Roland remit froidement le banc entre lui et son adversaire déjà relevé ; Joulou revint à la charge avec un acharnement de bête fauve. Roland dégaina enfin la dague pour rire qu’il portait à sa ceinture.

Mais il n’avait d’autre pensée que d’échapper à ce furieux. Des chants venaient par la rue Campagne-Première qui débouchait à quelques pas de là et qui n’était alors qu’une ruelle non pavée, servant de chemin-charretier. C’était dans cette ruelle que s’ouvrait l’entrée principale du cabaret de la Tour de Nesle.

Roland allait à reculons. Par deux fois, Joulou put le joindre et fut terrassé, malgré sa brutale vigueur et l’habitude qu’il avait de la lutte. La troisième fois, au coin de la rue Campagne-Première, et comme Roland voyait déjà les lumières de la guinguette qu’il s’était désignée à lui-même comme un refuge, son pied toucha une « glissade » préparée par les enfants du quartier, et qu’il n’avait pas aperçue dans l’ombre. Il trébucha et tomba.

Joulou se jeta sur lui avec un hurlement de loup.

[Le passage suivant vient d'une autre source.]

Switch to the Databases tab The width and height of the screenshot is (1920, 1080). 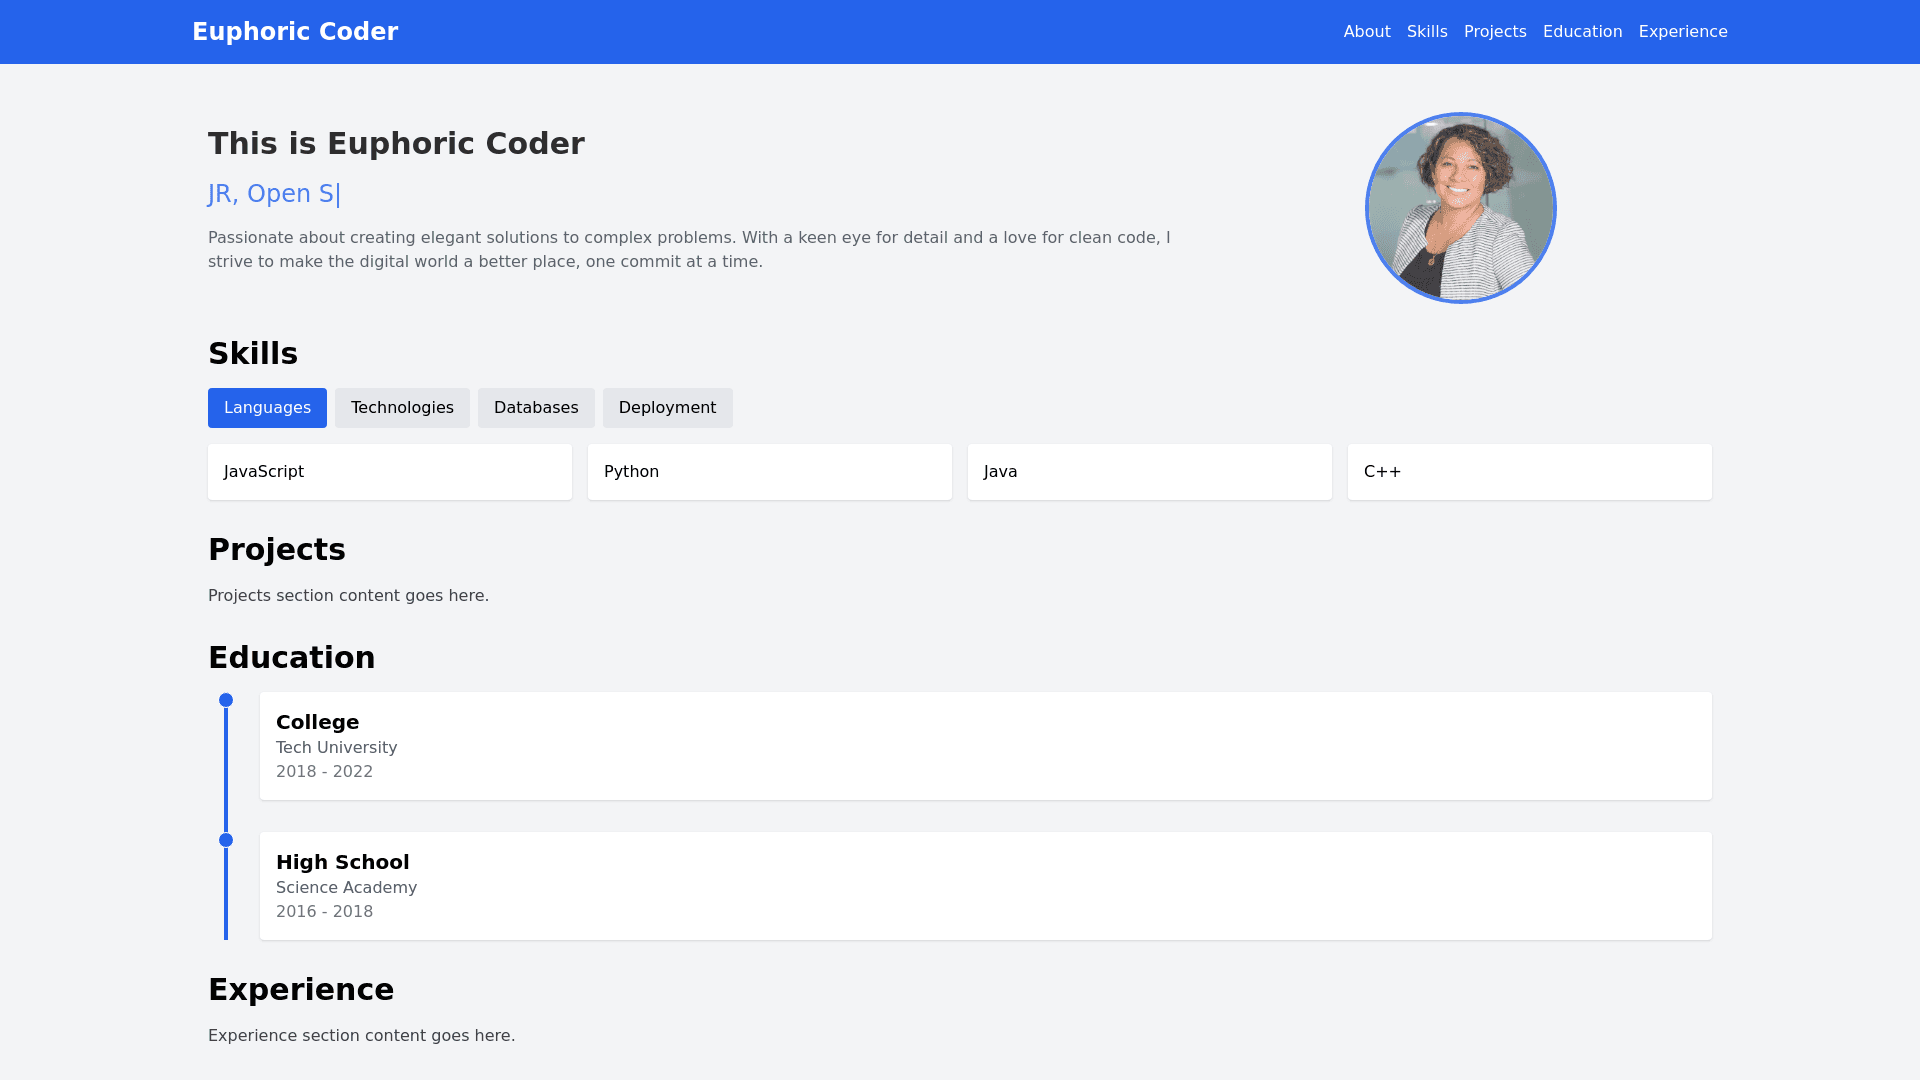pyautogui.click(x=536, y=408)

Il lui donna de sa dague au travers de la poitrine si furieusement que le couteau entier disparut dans la blessure et que le sang chaud, jaillissant à sa face, comme s’il eût percé une outre, l’aveugla.

Roland ne poussa qu’un cri, bref et déchirant.

Là-haut, sur le balcon, Marguerite s’affaissa, puis se traîna dans le salon.

À ce moment, la porte de la Tour de Nesle s’ouvrait et une bande joyeuse sortait en chantant.

À l’autre extrémité du boulevard, vers l’Observatoire, une ronde de police, marchant d’un pas tranquille, arrivait les mains derrière le dos.